There are a sickening amount of couples in the audience at the performance of In Fidelity I attend. As the happily married and the shyly dating hold hands throughout, giggling and cooing, all singletons are reluctantly drawn up onstage. There are ten of us including only one man, who is a foot shorter than me and twice my age. This is not, I think, going to be where I find the one.
Rob Drummond wants to understand love, what it is, how it works, and why it often doesn’t. He deconstructs the idea of guilt, trying to find scientific explanations for cheating. But first, he needs a couple to play with.
The lonely, broken-hearted or perhaps just happily single selection of us onstage have to play a yes/no game. We move to opposite sides of the stage in answer to simple questions, Drummond trying to separate two from the rest. The questions begin to reveal that In Fidelity is based on a fairly traditional, heterosexually-biased, monogamous idea of relationships. He asks a question about our sexual orientation but with a yes/no answer, there’s no space to say ‘both’ or ‘neither’, with the lack of a third space reinforcing the idea of the ‘other’. Particularly for a show that explores modern ways of dating, it wouldn’t be difficult to alter a question slightly or provide a more welcome attitude to a wider scope of relationships.
Eventually, a couple is selected from the pickings onstage – who actually happen to be on their first date already – and thankfully I’m allowed to take my seat. Drummond performs as a slightly muted Paddy McGuinness. Asking the audience at times to reveal very personal things about themselves, his manner is not quite gentle enough to allow for this level of intrusiveness. Though the show is in a game-show format, sections are so scripted that there’s a feeling that what you say doesn’t matter as the show will go on regardless. The energy and pace depend on the chemistry or awkwardness of the chosen couple, but they feel like extras when the show should revolve around them. Not enough weight is put on their answers, nor enough genuine concern in Drummond’s responses to them. He repeatedly brings the show back to himself under the guise of talking about others.
Perhaps this is acceptable though, because Drummond’s personal investment into his exploration of infidelity plays with fire, and is the most exciting part of the production. Though happily married, he explores online dating. “It’s for research,” he insists, as he gets closer to the flames.

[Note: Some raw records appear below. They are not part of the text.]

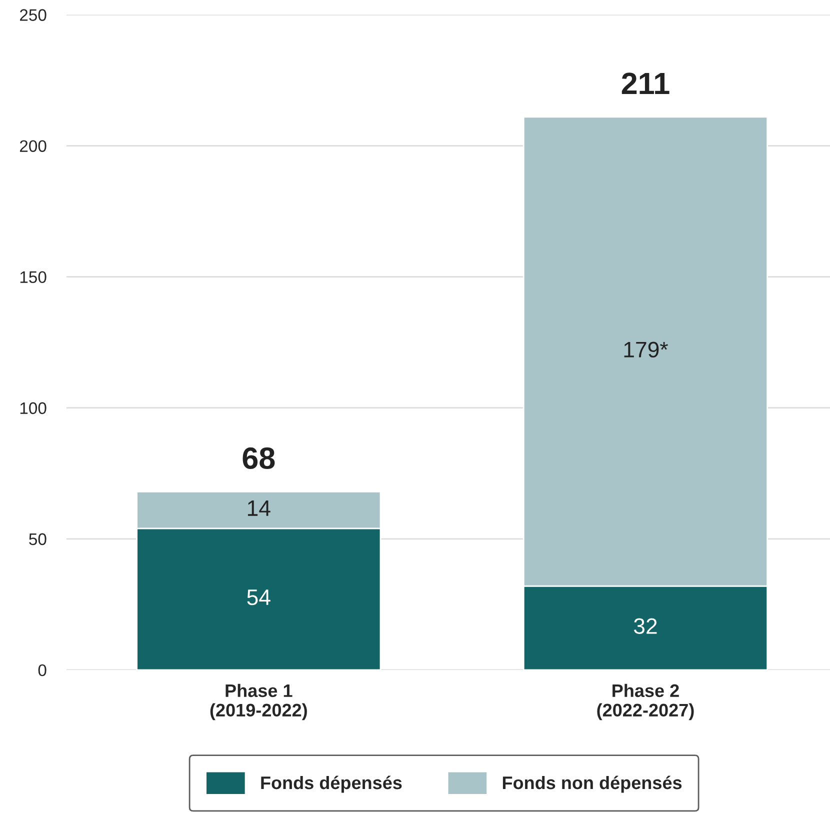 The height and width of the screenshot is (820, 830). Describe the element at coordinates (259, 508) in the screenshot. I see `data-label: 14` at that location.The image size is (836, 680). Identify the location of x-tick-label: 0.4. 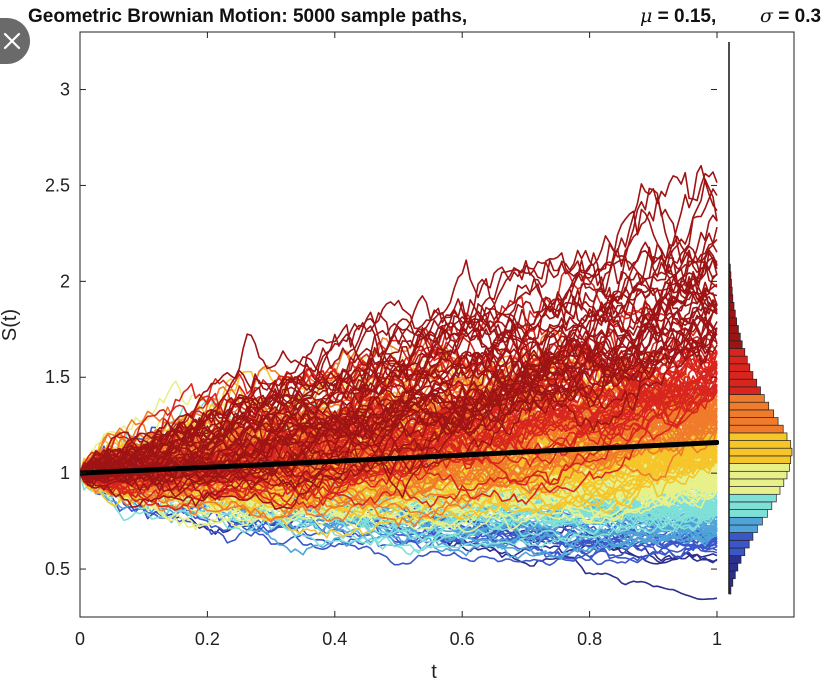
(334, 639).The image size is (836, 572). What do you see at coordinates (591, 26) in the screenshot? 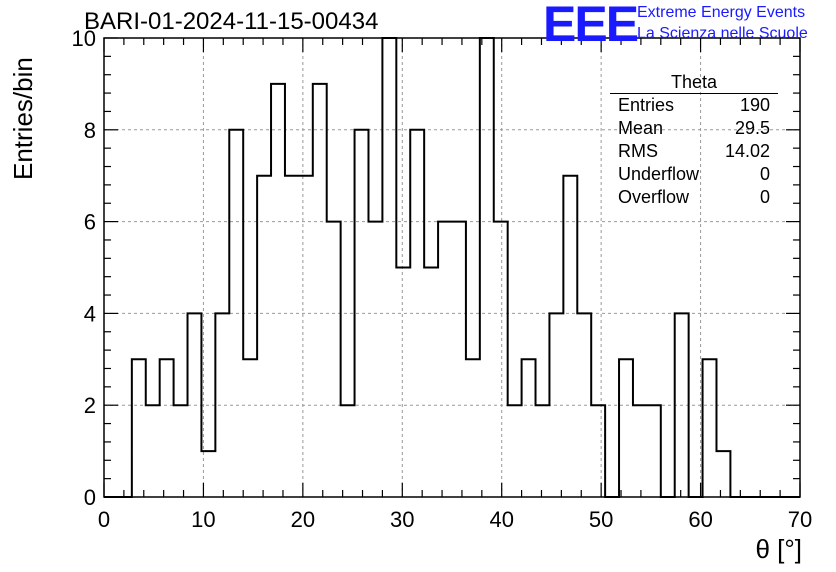
I see `eee-logo-mark: EEE` at bounding box center [591, 26].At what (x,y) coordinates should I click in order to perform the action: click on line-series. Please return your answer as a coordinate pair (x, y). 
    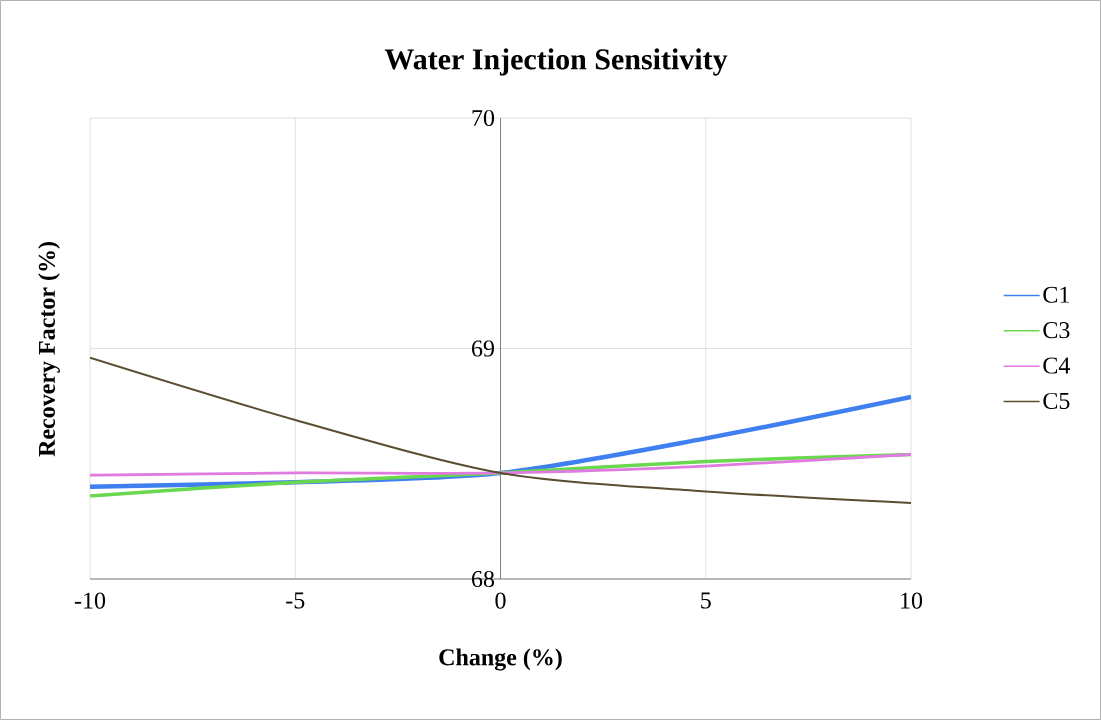
    Looking at the image, I should click on (500, 465).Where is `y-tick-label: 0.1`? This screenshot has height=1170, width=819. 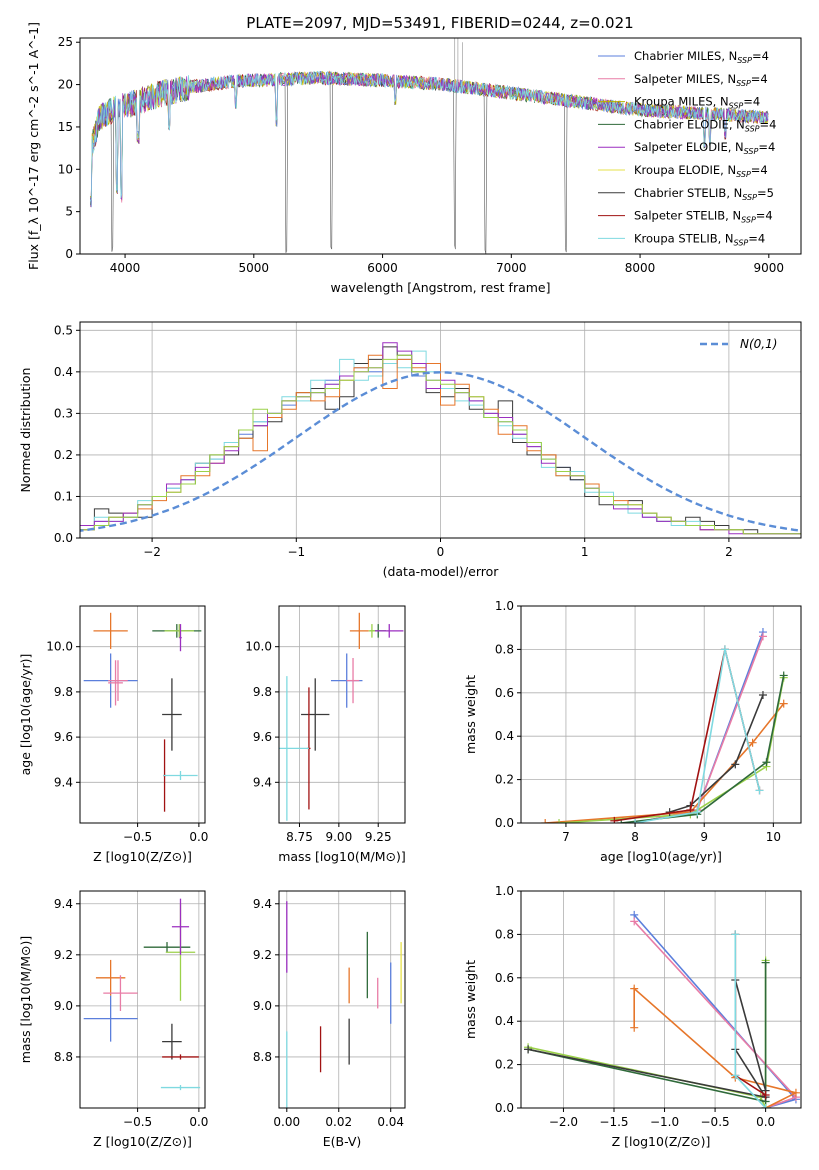
y-tick-label: 0.1 is located at coordinates (64, 496).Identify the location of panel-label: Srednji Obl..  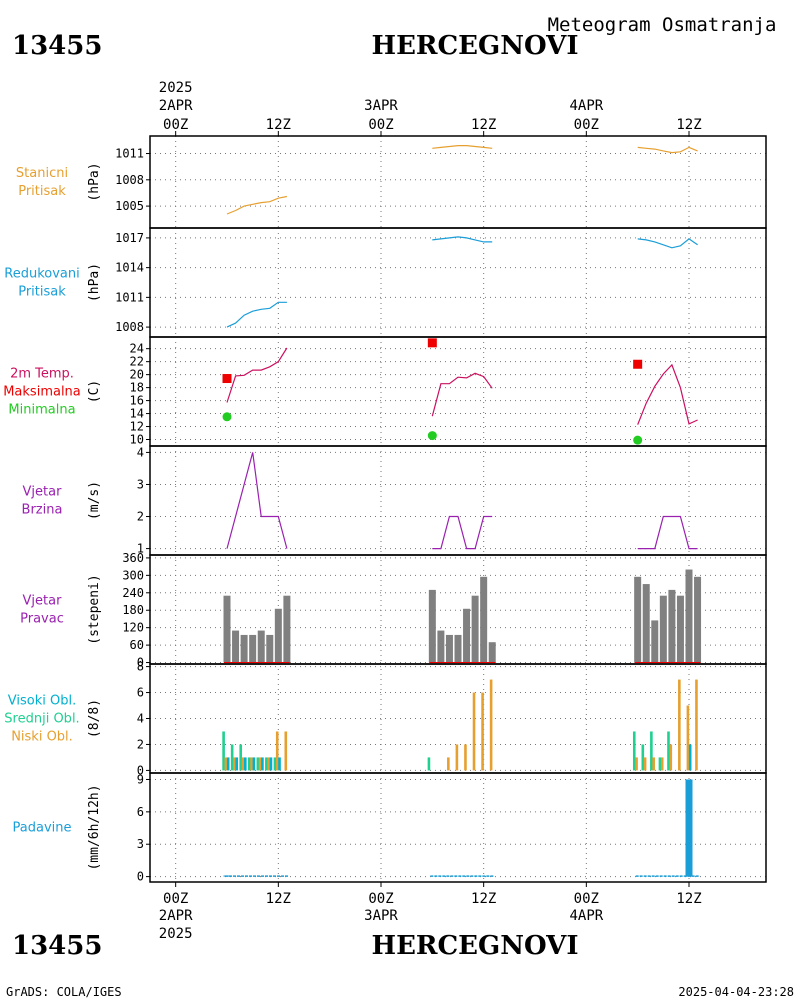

In Fidelity is entertaining, if predictable, and at times our sort-of-already-couple check in with each other in a genuinely heart-warming way, making even the most cynical in the audience melt a little. Drummond taps into our fascination of other people, allowing us to watch the pair throughout the show. It almost intrudes the fun of watching their natural awkwardness as he makes them do role play, or pauses their conversation to explain Darwin’s evolutionary theories of love. The set-up of In Fidelity almost works, and it asks fascinating questions about love, relationships and loyalty, of the couple onstage, of the audience and of Drummond himself. Trust is a tricky thing.